[eDebate] Worker Rule

Josh Hoe jbhdb8
Thu Apr 20 15:18:05 CDT 2006


Hello,

I was originally for a proposal based around the same concept as the salary
cap in professional sports.  While I, like Hester, have taken much joy over
the years in taking teams with less resources and beating teams with more
resources the disparity between the "have's" and the "have nots" seems to
make the game challenging, occasionally rewarding, beatable, but unfair at
its core. And before you say "I like it unfair" remember that while its true
that the Yankees dont win every year, despite the highest payroll,  they are
ALWAYS one of the four teams in at the end.  Oakland can get to the playoffs
but four Oaklands cant get to the playoffs.  We have 100s of schools
and count the number of coaches that  have gotten to Quarterfinals or better
at the NDT in the last ten years (thank you "history of the NDT"):

Harvard (5), Baylor (1), Emory (7), Redlands (3), Iowa (2), Michigan (2),
Northwestern (10), Wake (4), Texas (3), Louisville (2), Georgia (2)
KU (1), Gonzaga (1), UNT (1), MSU (8), Pace (1), Dartmouth (5), West Ga (2),
Cal (4), Kentucky (1), Whitman (2), Fort Hays (1), Fullerton (1), Wayne
State (1)

24 schools in 10 years (pardon me if my count is off).....The only schools
that did not have massive COMPARATIVE resources in that list are Pace, Fort
Hays, West Ga, UNT, and Fullerton, Gonzaga, and Louisville (I think).  All
of those school aside from Pace at least have pretty decent school support
and coaches (which certainly is a feather in Mahoney and Peterson and
Klosters collective caps).

Much like the salary cap cant entirely "fix" competitive sports...the
proposals offered dont "fix" competitive equity.  They are an attempt to
create a MORE level playing field.  While Aaron, Matt, and some other folks
are saying misses the point a little....While Michigan, KU, et al have 3
coaches or more than three coaches that cut cards they will always have
substantially less card cutters than say USC (Cormacks post said 8 - I am
just picking a school randomly).  The reason for that is that there is no
attempt to create a template for what is fair in debate like there is in
competitive sports.

Personally, like Dallas, I like proposals that are market based....I also
like to start with a basic set of rules.  In college
football/baseball/basketball/hockey/wrestling/softball etc the NCAA tells a
school how many coaches that they can have.  Yes, schools that have massive
revenue could afford more but they have to settle for hiring the best
coaches for the money that they can.  In other words, Steve's proposal would
make debate just like any other college sport (at the NDT).
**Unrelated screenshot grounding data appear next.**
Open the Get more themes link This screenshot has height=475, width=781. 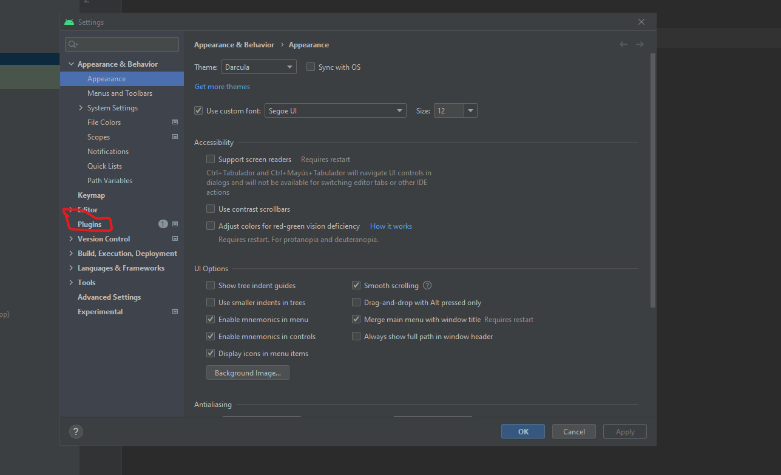tap(222, 87)
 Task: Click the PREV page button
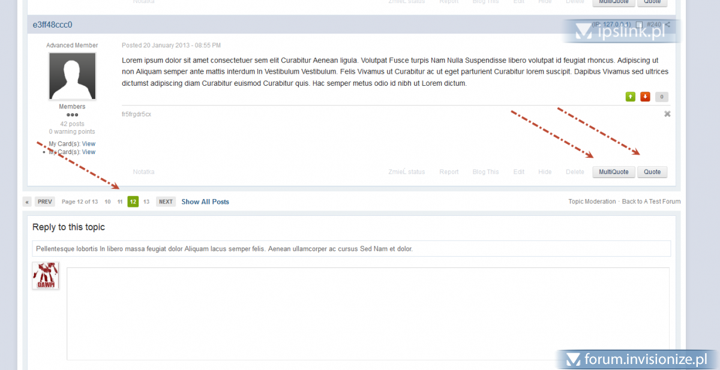tap(45, 202)
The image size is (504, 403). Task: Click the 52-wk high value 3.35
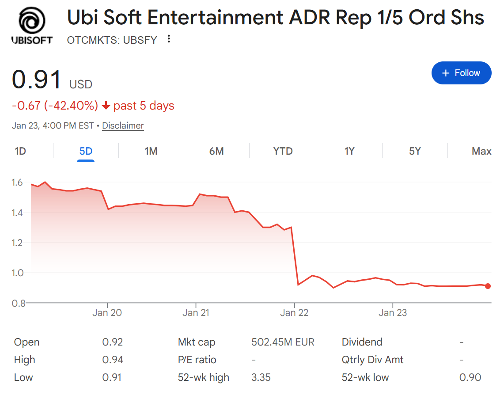tap(261, 377)
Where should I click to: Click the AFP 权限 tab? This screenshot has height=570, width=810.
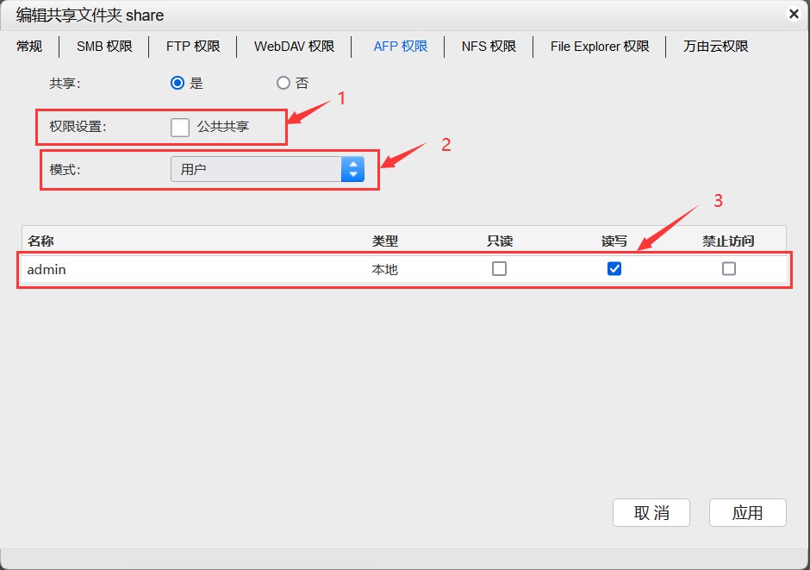point(400,47)
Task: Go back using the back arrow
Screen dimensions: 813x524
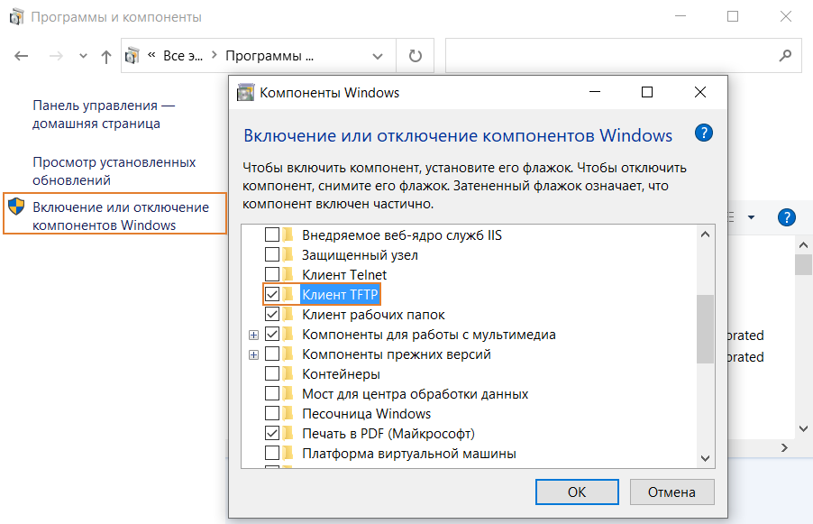Action: tap(23, 56)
However, I personally prefer solutions that allow people who have more
resources to pay a disproportionate cost for skewing the market.  The
Oakland A's for instance - use the distortions in the market caused by the
big spending teams to create value in the things that the big spending teams
dont value.

My point is this, yes I agree with Aaron, this year, and most years, the
rule - as written would hurt Michigan because we dont have undergraduates in
droves to bring to the tournament.  The rule as written creates a huge
benefit for teams with lots and lots of students.  Those teams generally
have lots and lots of money to spend.  This is a problem of the current
rule.  In my mind, this is a problem of the compromise that changed the rule
from total party limitations and made it into just coach limitations.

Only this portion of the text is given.